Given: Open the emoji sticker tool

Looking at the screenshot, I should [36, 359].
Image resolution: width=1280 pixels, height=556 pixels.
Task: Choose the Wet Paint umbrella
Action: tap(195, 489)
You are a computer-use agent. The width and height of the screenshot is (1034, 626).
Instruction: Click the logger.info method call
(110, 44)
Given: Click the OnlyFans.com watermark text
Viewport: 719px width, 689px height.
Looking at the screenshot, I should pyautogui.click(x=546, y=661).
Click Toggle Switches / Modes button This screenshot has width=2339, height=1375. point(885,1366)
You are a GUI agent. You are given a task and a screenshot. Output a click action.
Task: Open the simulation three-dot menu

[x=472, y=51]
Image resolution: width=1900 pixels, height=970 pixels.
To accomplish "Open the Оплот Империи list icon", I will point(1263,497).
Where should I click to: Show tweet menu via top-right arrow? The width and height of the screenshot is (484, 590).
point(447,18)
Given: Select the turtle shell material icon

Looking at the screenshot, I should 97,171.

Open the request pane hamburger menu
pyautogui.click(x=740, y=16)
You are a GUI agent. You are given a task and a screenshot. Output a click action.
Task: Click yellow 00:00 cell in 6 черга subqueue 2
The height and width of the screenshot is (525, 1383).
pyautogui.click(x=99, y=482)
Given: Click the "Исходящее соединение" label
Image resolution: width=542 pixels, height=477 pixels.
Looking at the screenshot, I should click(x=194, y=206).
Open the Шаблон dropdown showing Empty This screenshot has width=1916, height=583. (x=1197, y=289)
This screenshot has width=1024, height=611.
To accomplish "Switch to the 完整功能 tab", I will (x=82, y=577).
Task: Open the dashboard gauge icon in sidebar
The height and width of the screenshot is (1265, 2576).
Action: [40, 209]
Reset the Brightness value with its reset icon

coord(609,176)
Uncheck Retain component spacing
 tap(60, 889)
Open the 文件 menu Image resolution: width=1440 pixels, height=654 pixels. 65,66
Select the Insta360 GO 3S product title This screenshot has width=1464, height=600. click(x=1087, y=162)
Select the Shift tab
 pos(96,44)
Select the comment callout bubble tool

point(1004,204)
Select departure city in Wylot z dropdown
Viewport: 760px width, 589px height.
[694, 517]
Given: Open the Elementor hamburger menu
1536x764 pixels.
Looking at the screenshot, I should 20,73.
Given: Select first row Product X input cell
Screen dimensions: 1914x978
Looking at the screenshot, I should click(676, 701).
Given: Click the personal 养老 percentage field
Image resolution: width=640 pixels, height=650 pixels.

• Required task: Reproduce the lines verbatim, from the line containing "Reset the Brightness" through the line containing "Select the Insta360", including both of those lines.

• Reply:
Reset the Brightness value with its reset icon

coord(609,176)
Uncheck Retain component spacing
 tap(60, 889)
Open the 文件 menu Image resolution: width=1440 pixels, height=654 pixels. 65,66
Select the Insta360 GO 3S product title This screenshot has width=1464, height=600. click(x=1087, y=162)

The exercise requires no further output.